Document passage:
Colonialism in the 21st Century?
Does Donald Trump’s decision to bring Nicolás Maduro before a U.S. court reveal how colonialism operates today? Theoretically, yes. If we take the meaning of the word “colonial” seriously, the abduction of a Venezuelan president and his transfer into a foreign legal system fulfills a central mechanism: an external actor decides who is allowed to govern.
When a president is seized as a “drug lord” and brought before a U.S. court, it is not the United Nations that has determined he is unfit to rule—it is the United States. This is not merely the preparation of a legal proceeding; it is a political statement. Removing a sitting head of state and placing him under the jurisdiction of another country is not simply a security operation. It is a direct intervention in the question of who governs Venezuela.
Control Over Political Decisions
In political theory—from Hobbes to Weber to Schmitt—one principle runs through the centuries: whoever has the power to remove a ruler exercises sovereignty. Maduro’s arrest prevents him from governing and shifts political authority from Caracas to Washington. A president is not only deposed; the power to shape Venezuela’s political future is redistributed. The decision over who can and cannot govern no longer lies with Venezuelan institutions but with an external actor.
This is why the operation fulfills the mechanism political science describes as colonial: control over political decision‑making. Removing a president means deciding not only his personal fate but the fate of an entire nation.
Control Over Institutions
But political control is only the first mechanism. Once a state assumes the power to determine who may govern, the next step follows naturally: capturing the structures that should normally make such decisions. This becomes clear when we examine which bodies were sidelined—and which replaced them.
Ordinarily, the International Criminal Court (ICC) would be the venue for such a case, or at least a multilateral process under United Nations (UN) oversight. Yet neither the ICC nor the UN plays an active role. Instead, the trial takes place in a U.S. federal court, while the UN merely expresses “deep concern” without issuing a resolution.

Material shown:
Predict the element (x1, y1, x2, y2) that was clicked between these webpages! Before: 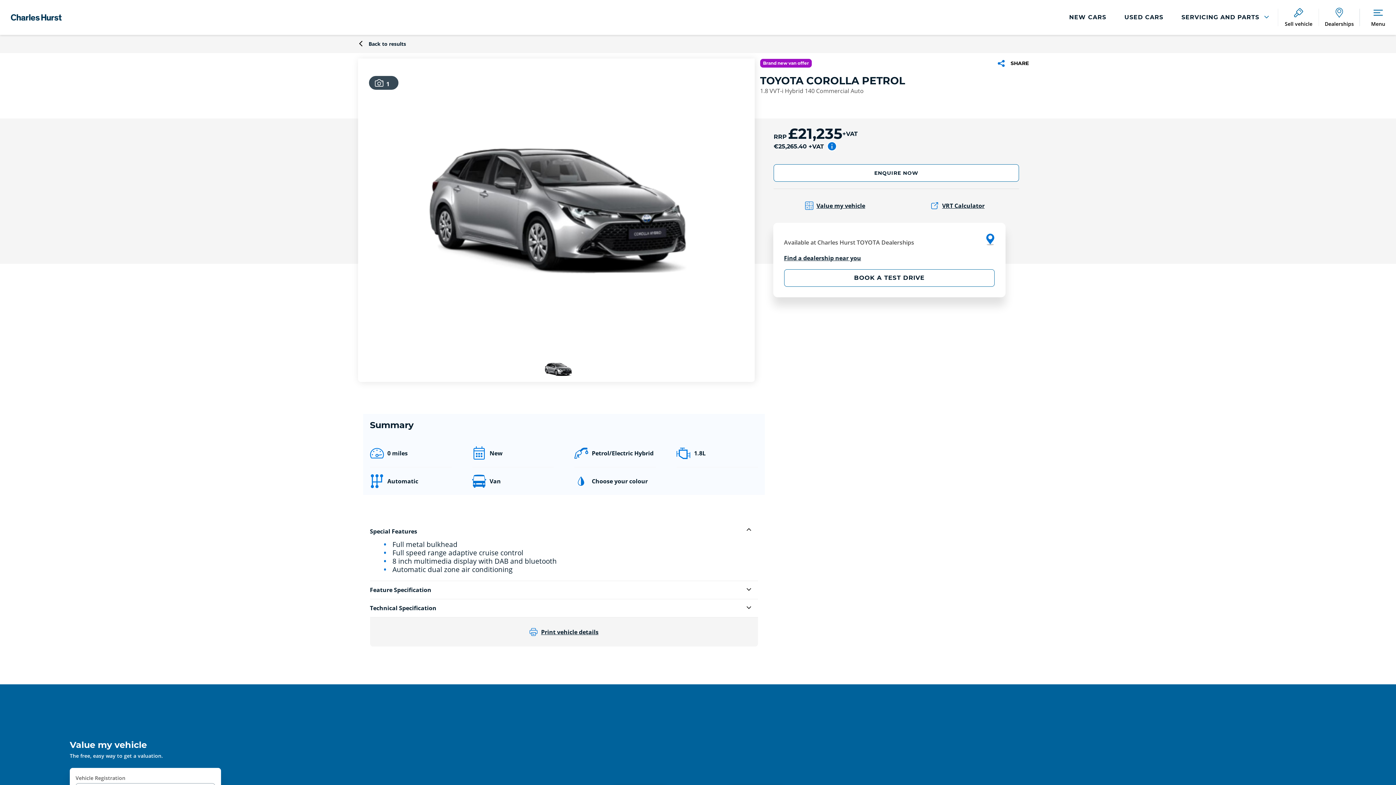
--
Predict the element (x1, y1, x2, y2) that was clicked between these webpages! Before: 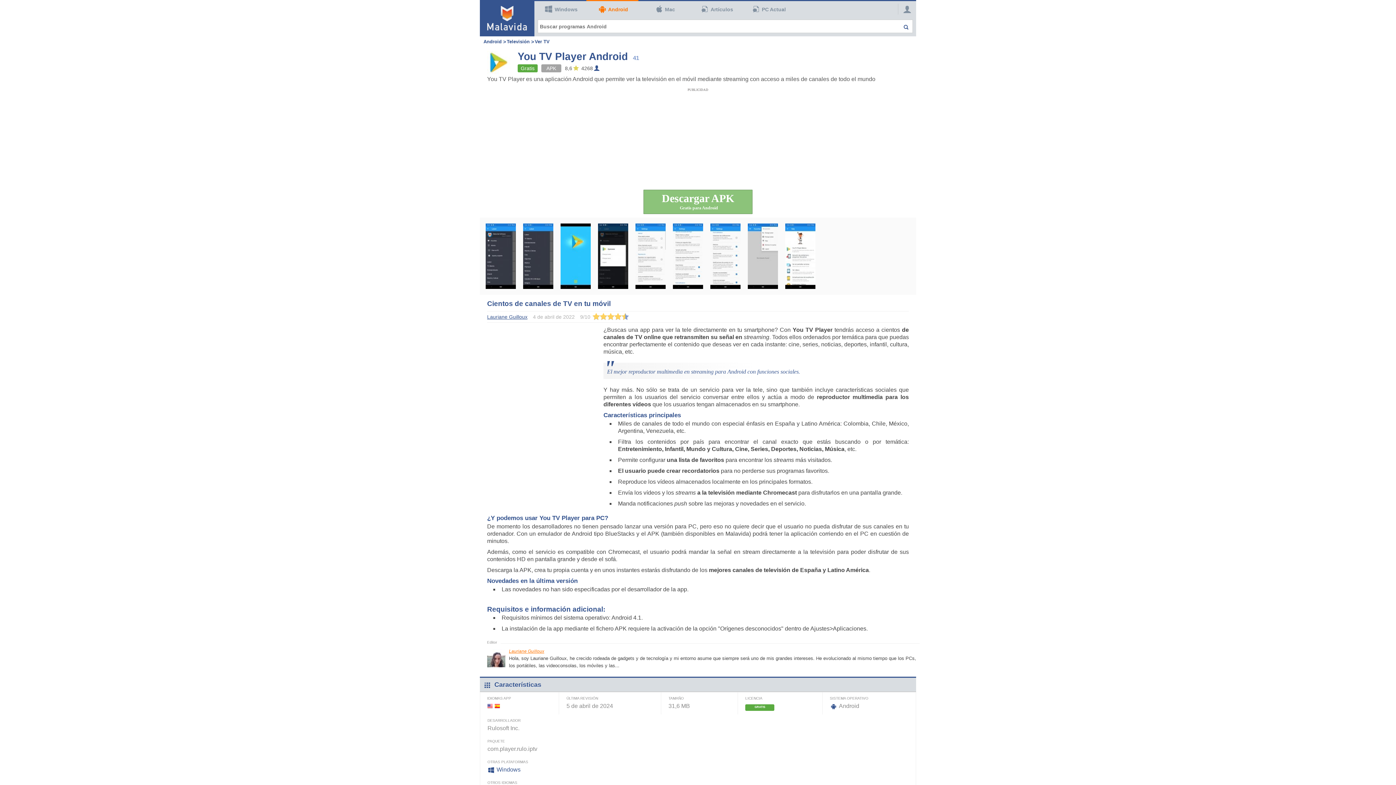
---
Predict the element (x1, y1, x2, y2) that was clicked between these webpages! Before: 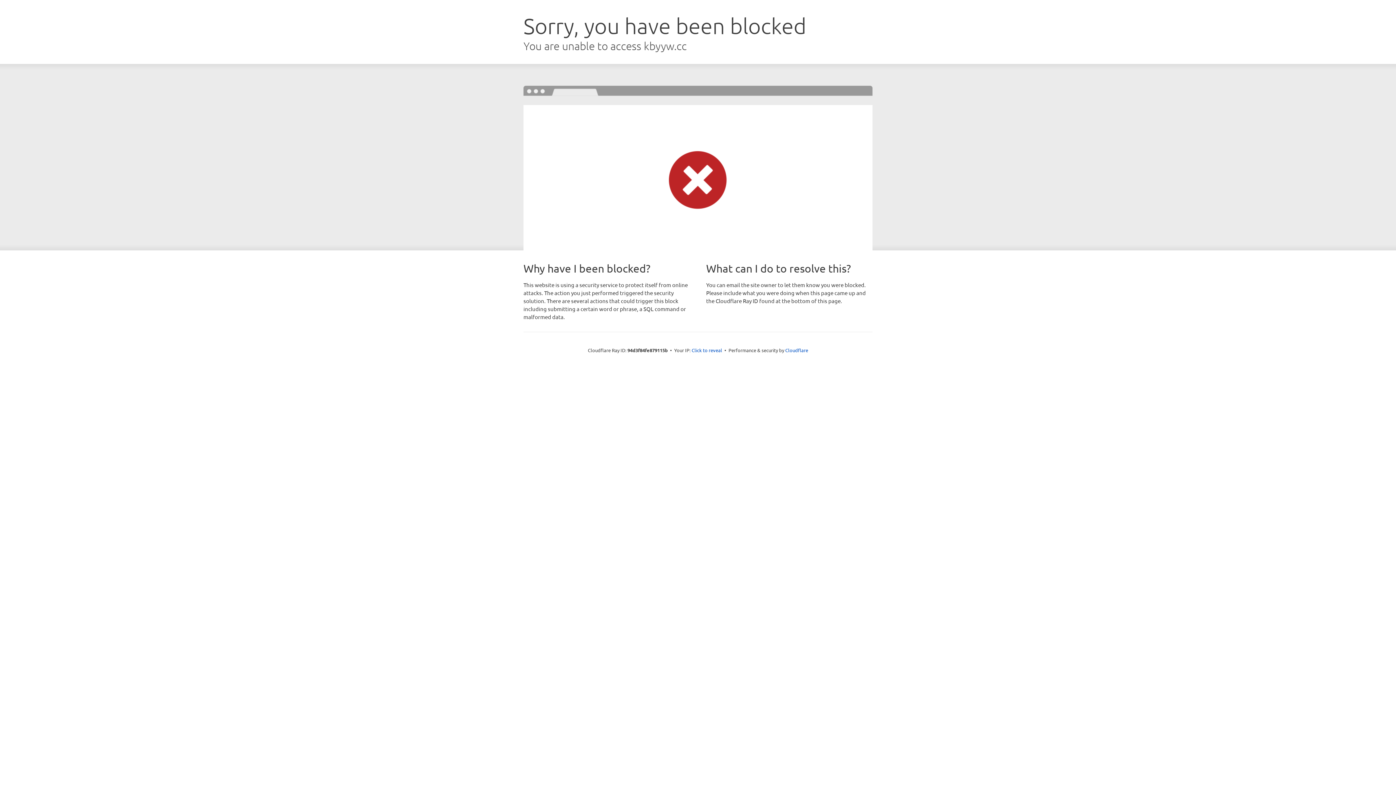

Exercise: Retype the article on colonialism and Maduro's arrest word for word, from its title to its final sentence.

Finished answer:
Colonialism in the 21st Century?
Does Donald Trump’s decision to bring Nicolás Maduro before a U.S. court reveal how colonialism operates today? Theoretically, yes. If we take the meaning of the word “colonial” seriously, the abduction of a Venezuelan president and his transfer into a foreign legal system fulfills a central mechanism: an external actor decides who is allowed to govern.
When a president is seized as a “drug lord” and brought before a U.S. court, it is not the United Nations that has determined he is unfit to rule—it is the United States. This is not merely the preparation of a legal proceeding; it is a political statement. Removing a sitting head of state and placing him under the jurisdiction of another country is not simply a security operation. It is a direct intervention in the question of who governs Venezuela.
Control Over Political Decisions
In political theory—from Hobbes to Weber to Schmitt—one principle runs through the centuries: whoever has the power to remove a ruler exercises sovereignty. Maduro’s arrest prevents him from governing and shifts political authority from Caracas to Washington. A president is not only deposed; the power to shape Venezuela’s political future is redistributed. The decision over who can and cannot govern no longer lies with Venezuelan institutions but with an external actor.
This is why the operation fulfills the mechanism political science describes as colonial: control over political decision‑making. Removing a president means deciding not only his personal fate but the fate of an entire nation.
Control Over Institutions
But political control is only the first mechanism. Once a state assumes the power to determine who may govern, the next step follows naturally: capturing the structures that should normally make such decisions. This becomes clear when we examine which bodies were sidelined—and which replaced them.
Ordinarily, the International Criminal Court (ICC) would be the venue for such a case, or at least a multilateral process under United Nations (UN) oversight. Yet neither the ICC nor the UN plays an active role. Instead, the trial takes place in a U.S. federal court, while the UN merely expresses “deep concern” without issuing a resolution.